**Work to complete:**
Keep only the lines from the start of the data through the line containing "This screenshot has height=371, width=588.", and output them exactly.

Source data
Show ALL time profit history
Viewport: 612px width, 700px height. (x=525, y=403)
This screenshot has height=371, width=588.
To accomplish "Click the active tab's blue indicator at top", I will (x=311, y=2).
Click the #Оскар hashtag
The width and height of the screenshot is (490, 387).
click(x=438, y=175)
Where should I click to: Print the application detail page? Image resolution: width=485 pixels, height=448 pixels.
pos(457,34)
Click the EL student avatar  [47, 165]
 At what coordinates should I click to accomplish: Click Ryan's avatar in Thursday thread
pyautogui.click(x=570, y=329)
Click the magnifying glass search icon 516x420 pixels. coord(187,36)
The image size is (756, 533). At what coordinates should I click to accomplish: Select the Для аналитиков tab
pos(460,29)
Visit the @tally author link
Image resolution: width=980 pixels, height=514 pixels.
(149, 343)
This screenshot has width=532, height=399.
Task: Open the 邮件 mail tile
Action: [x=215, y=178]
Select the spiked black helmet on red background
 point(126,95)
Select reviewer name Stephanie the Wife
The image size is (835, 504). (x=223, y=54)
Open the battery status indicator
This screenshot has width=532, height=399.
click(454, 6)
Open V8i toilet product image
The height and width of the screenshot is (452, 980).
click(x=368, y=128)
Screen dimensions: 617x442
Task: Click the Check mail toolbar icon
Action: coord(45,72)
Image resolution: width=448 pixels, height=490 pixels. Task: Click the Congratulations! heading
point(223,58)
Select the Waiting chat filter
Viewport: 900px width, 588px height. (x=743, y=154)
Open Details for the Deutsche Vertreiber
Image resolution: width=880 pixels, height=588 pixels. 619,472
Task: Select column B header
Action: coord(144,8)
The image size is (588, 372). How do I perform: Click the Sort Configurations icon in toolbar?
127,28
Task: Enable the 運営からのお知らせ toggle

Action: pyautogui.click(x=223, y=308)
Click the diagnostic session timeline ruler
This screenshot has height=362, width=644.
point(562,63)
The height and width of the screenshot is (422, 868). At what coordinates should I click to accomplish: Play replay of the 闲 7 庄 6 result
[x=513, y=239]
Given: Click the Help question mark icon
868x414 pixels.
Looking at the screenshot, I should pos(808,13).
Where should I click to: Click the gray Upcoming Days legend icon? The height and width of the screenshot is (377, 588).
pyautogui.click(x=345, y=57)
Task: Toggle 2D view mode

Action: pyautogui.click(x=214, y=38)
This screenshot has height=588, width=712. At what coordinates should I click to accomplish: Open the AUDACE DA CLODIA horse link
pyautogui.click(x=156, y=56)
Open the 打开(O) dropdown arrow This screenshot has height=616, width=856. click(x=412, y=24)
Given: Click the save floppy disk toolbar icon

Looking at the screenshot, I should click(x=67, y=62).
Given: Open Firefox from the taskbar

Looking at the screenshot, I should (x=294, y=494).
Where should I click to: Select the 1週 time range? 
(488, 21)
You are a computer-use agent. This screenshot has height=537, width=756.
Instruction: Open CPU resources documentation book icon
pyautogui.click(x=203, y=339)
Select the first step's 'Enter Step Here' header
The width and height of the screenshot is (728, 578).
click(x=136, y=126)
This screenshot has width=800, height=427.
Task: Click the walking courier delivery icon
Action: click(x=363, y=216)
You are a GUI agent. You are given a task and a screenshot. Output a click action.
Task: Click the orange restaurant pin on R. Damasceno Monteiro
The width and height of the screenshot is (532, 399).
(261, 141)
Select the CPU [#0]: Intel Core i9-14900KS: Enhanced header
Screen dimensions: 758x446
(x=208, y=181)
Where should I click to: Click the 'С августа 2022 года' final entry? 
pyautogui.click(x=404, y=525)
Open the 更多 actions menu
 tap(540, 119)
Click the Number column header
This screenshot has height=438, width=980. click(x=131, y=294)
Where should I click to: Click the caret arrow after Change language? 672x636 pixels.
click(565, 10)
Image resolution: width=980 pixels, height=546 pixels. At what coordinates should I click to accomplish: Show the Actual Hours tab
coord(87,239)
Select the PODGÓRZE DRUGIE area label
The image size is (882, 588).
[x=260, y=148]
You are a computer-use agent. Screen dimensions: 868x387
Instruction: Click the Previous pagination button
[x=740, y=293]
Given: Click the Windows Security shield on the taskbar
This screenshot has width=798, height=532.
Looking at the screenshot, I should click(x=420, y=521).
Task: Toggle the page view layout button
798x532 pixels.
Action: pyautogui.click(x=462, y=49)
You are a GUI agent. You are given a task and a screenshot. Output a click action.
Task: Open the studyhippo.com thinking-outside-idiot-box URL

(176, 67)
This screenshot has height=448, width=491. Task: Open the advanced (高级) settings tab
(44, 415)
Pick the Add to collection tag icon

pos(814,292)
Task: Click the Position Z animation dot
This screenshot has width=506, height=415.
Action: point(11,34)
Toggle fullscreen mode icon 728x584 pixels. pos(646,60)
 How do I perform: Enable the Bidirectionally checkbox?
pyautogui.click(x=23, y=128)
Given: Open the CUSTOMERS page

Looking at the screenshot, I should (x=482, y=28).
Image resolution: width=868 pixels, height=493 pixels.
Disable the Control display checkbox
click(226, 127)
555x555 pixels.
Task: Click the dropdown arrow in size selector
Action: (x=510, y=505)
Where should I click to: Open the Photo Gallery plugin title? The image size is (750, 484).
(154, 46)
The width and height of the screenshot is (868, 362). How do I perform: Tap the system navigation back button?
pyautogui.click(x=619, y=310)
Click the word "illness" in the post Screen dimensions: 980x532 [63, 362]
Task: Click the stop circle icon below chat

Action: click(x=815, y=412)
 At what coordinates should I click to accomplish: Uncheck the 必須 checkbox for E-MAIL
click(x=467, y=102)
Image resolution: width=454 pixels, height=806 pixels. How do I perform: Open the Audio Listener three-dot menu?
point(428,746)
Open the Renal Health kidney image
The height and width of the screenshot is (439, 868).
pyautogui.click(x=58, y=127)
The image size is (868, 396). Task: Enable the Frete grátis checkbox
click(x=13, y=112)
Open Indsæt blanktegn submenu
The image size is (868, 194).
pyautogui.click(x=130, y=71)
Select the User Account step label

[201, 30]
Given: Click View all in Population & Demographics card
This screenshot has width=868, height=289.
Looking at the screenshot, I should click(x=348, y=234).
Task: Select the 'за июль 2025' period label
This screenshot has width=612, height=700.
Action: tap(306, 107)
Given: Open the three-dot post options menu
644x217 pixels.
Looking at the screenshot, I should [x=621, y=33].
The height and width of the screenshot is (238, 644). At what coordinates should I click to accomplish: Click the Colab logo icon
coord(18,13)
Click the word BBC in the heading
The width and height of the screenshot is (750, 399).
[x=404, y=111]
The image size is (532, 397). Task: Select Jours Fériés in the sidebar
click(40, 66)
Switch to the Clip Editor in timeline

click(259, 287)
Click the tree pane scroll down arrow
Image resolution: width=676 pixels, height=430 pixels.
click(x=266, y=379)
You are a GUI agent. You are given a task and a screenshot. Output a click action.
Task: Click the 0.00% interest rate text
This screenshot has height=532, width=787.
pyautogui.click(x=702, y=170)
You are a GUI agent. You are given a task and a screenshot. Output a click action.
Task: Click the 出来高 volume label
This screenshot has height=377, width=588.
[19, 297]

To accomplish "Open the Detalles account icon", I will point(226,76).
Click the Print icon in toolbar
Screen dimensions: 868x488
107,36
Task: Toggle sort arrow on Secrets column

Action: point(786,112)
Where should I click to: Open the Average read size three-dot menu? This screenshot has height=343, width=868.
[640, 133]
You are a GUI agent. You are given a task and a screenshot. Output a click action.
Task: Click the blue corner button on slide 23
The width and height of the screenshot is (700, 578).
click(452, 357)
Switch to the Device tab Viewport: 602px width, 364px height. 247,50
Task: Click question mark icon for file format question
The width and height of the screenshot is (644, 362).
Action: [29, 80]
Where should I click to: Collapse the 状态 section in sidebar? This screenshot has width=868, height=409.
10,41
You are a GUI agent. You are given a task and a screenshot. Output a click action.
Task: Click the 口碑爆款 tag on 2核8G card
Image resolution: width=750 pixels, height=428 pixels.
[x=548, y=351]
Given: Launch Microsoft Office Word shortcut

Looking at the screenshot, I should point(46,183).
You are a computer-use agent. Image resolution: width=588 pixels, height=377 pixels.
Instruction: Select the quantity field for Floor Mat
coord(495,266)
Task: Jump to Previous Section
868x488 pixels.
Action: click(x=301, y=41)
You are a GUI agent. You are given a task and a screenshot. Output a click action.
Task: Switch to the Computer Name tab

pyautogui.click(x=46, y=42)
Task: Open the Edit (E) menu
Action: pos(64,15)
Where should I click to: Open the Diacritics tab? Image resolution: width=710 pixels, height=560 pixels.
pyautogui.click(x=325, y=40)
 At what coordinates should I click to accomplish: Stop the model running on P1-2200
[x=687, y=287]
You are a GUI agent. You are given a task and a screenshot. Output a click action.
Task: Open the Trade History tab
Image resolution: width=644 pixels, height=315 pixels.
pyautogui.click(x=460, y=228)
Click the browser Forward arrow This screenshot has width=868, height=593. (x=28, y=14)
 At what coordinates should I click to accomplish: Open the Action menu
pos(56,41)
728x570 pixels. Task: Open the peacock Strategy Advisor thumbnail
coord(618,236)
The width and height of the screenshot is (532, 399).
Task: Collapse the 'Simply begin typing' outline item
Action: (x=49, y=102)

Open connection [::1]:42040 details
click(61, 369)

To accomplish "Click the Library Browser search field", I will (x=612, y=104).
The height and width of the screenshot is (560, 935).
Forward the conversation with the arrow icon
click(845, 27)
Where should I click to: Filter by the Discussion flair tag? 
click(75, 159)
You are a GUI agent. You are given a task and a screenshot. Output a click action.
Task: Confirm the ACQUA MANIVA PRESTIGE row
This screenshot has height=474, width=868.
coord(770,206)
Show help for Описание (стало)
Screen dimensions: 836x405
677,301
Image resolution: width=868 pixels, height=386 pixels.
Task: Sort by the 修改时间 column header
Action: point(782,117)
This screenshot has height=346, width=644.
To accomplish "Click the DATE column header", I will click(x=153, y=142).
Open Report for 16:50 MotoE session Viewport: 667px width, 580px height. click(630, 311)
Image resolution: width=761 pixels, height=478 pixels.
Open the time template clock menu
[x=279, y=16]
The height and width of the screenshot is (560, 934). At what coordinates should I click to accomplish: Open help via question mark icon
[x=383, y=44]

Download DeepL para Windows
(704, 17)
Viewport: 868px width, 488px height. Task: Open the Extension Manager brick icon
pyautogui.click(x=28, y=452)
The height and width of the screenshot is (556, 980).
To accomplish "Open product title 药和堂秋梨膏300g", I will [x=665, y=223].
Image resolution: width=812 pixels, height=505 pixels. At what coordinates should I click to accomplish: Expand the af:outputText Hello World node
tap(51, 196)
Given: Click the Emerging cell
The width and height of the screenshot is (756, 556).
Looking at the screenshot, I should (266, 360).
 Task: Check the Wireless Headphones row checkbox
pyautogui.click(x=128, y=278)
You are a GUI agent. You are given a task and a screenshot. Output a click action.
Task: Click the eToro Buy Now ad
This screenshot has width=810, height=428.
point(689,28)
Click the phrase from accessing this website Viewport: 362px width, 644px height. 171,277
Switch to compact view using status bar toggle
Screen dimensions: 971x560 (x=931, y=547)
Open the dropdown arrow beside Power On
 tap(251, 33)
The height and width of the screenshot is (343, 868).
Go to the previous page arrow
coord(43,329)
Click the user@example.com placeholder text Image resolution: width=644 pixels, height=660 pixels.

**Answer for this exercise:**
Show ALL time profit history
Viewport: 612px width, 700px height. (x=525, y=403)
This screenshot has height=371, width=588.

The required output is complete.